China Launched Its First Solar Observation Satellite

China Launched Its First Solar Observation Satellite At 6:51 P.M. Beijing Time Thursday From The Taiyuan Satellite Launch Center

China launched its first solar observation satellite at 6:51 p.m. Beijing Time Thursday from the Taiyuan Satellite Launch Center. The satellite is equipped with China’s first solar telescope in space and will observe the deep-red H-Alpha line of the solar spectrum, enabling scientists to study solar flares. It is called the Chinese H-Alpha Solar Explorer, or CHASE. It also has a Chinese name, Xihe, which is the name of the sun goddess in ancient Chinese mythology. The satellite weighs 550 kilograms and has a design life of three years.
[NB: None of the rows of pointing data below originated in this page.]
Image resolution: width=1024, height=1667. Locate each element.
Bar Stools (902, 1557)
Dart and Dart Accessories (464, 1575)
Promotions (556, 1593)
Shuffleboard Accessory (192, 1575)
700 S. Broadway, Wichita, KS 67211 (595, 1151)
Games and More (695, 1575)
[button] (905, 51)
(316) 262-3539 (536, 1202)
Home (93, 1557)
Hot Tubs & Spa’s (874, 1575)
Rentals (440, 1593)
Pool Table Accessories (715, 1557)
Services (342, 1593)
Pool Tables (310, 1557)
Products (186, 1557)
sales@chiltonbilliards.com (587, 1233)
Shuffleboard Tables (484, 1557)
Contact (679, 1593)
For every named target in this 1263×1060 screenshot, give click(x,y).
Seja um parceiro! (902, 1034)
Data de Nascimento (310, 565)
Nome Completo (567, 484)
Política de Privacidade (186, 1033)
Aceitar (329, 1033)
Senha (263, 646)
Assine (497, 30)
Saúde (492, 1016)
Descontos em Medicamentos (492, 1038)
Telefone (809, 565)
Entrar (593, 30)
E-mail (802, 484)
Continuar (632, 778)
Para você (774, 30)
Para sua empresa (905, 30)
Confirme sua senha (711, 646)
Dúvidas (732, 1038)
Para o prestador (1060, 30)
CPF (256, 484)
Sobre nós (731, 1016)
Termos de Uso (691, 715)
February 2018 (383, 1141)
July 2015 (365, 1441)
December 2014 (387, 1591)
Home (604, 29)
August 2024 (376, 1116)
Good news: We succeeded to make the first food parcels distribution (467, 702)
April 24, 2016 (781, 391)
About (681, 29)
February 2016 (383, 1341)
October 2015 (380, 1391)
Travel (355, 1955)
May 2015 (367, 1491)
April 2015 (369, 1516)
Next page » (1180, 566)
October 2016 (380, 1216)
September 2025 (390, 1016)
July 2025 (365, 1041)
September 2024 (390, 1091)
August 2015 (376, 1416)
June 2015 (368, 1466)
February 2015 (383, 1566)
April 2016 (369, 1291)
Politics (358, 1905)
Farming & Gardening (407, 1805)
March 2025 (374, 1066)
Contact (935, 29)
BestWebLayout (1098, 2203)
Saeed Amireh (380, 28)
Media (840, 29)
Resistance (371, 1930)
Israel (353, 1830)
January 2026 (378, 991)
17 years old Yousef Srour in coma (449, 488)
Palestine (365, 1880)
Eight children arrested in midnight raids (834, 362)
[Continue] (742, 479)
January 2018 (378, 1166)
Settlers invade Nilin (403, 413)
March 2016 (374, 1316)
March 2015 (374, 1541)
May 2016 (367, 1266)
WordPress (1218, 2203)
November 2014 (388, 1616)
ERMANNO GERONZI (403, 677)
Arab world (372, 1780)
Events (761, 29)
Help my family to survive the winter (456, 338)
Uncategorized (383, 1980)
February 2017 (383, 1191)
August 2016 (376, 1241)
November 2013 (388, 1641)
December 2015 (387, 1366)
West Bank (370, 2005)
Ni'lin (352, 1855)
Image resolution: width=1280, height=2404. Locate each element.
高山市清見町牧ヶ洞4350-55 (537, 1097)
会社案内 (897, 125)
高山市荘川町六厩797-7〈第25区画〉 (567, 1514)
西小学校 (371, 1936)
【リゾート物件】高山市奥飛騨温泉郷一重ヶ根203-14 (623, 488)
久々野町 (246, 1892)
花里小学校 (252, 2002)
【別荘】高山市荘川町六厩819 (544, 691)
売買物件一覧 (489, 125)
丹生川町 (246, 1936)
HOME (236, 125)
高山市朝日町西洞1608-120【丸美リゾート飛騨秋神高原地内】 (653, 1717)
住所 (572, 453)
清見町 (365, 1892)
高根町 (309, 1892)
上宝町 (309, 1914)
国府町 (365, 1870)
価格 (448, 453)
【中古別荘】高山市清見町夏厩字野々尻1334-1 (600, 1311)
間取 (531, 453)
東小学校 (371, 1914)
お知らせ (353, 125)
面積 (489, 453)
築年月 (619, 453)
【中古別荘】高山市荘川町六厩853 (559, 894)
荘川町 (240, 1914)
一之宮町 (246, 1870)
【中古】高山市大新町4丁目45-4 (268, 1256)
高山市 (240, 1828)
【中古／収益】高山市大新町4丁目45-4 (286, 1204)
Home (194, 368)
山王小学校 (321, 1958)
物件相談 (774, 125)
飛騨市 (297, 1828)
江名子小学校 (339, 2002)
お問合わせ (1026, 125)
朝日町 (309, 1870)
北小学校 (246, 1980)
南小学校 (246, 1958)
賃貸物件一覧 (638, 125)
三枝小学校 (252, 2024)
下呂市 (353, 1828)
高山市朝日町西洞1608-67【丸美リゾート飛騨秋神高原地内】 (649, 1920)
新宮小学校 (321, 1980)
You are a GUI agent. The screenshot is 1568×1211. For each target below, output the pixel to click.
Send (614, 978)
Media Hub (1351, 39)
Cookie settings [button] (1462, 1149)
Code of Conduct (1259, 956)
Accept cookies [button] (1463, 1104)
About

Its orbit around the Earth will keep it in a fixed position relative to the sun, which it will observe, collect data and create solar images.

“It has ultra-high performance in direction pointing and maintaining stability,” said Chen Jianxin, chief commander of the CHASE satellite, who’s a researcher at the 8th Institute of China Aerospace Science and Technology Corporation. “Just like when we shoot, we have to aim well and also keep our hands and body still to hit the target,” he added. China has built a network of ground-based solar observatories. Experts say the launch of the new satellite marks the beginning of China’s exploration of the sun from space. The data will help scientists better understand solar flares, which often threaten satellite communication and navigation systems in space and on Earth.

Fang Cheng, an academician from the Chinese Academy of Sciences, said the launch of CHASE is “very important for ensuring the safety of spacecraft and astronauts.” “It helps us to avoid the solar flares and then we can complete our space researches safely. And on Earth, solar flares can also affect our satellite communication and navigation systems, having a serious impact on our lives,” he explained. Zhao Jian, director of the Earth Observation and Data Center of the China National Space Administration, said this new Chinese satellite will function differently from those launched by other countries.

“There are over 70 solar observation satellites launched by other countries. But the Chinese one is the first in the world to observe the H-Alpha spectrum of the sun, which reacts most strongly to solar flares,” he said. “We should make scientific policies to share the valuable data with scientists around the world. Then we’ll have a more comprehensive observation of the sun to benefit the development of human life and society,” he added. The satellite was sent into orbit by a Long March-2D carrier rocket, which also carried two microsatellites from the Asia-Pacific Space Cooperation Organization and another eight micro satellites for commercial use.